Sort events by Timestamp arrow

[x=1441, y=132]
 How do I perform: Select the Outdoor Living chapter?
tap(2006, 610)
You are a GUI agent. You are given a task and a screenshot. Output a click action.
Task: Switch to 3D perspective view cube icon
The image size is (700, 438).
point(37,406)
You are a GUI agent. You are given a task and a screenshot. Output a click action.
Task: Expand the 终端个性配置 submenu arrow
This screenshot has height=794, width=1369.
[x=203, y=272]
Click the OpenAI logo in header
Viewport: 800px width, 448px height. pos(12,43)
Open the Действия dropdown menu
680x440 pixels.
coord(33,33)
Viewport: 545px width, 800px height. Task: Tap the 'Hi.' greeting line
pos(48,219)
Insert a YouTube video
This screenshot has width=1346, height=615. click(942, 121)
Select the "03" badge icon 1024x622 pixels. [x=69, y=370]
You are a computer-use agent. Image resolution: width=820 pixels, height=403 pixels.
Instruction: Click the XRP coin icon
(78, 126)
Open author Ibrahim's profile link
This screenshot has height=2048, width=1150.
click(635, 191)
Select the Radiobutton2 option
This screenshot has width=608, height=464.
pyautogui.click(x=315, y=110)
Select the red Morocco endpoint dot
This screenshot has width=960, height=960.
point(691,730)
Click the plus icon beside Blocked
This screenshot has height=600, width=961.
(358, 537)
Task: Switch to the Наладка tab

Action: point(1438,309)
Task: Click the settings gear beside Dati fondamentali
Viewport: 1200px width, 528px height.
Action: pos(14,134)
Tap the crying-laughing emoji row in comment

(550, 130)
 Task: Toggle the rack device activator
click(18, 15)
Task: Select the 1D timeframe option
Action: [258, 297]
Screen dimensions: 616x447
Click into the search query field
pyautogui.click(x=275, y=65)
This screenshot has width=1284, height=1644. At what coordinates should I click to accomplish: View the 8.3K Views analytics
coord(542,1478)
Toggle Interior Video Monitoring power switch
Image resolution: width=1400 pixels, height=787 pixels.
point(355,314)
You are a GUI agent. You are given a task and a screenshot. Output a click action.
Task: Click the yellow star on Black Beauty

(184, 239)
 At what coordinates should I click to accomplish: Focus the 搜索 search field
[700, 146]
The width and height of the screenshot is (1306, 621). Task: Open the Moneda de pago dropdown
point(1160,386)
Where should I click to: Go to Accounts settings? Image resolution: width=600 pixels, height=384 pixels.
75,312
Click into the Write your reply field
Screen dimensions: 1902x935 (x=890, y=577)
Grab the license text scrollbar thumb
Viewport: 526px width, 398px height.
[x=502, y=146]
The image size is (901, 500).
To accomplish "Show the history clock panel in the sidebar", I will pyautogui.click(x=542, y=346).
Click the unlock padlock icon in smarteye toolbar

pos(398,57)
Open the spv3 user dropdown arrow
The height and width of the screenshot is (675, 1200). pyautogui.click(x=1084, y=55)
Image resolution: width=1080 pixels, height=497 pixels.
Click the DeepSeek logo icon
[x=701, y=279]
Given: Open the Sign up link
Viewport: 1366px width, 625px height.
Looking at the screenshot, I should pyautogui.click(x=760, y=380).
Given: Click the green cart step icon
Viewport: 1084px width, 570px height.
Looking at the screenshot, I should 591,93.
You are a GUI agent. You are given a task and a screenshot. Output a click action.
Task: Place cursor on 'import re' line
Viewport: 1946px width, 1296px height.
· · · · · · ·
» **What this task involves**:
From the records above, quote only the lines running from the line with "Where should I" to the line with "Task: Place cursor on 'import re' line", both lines included.

» **Written answer**:
Where should I click to: Go to Accounts settings? Image resolution: width=600 pixels, height=384 pixels.
75,312
Click into the Write your reply field
Screen dimensions: 1902x935 (x=890, y=577)
Grab the license text scrollbar thumb
Viewport: 526px width, 398px height.
[x=502, y=146]
The image size is (901, 500).
To accomplish "Show the history clock panel in the sidebar", I will pyautogui.click(x=542, y=346).
Click the unlock padlock icon in smarteye toolbar

pos(398,57)
Open the spv3 user dropdown arrow
The height and width of the screenshot is (675, 1200). pyautogui.click(x=1084, y=55)
Image resolution: width=1080 pixels, height=497 pixels.
Click the DeepSeek logo icon
[x=701, y=279]
Given: Open the Sign up link
Viewport: 1366px width, 625px height.
Looking at the screenshot, I should pyautogui.click(x=760, y=380).
Given: Click the green cart step icon
Viewport: 1084px width, 570px height.
Looking at the screenshot, I should 591,93.
You are a GUI agent. You are given a task and a screenshot. Output a click action.
Task: Place cursor on 'import re' line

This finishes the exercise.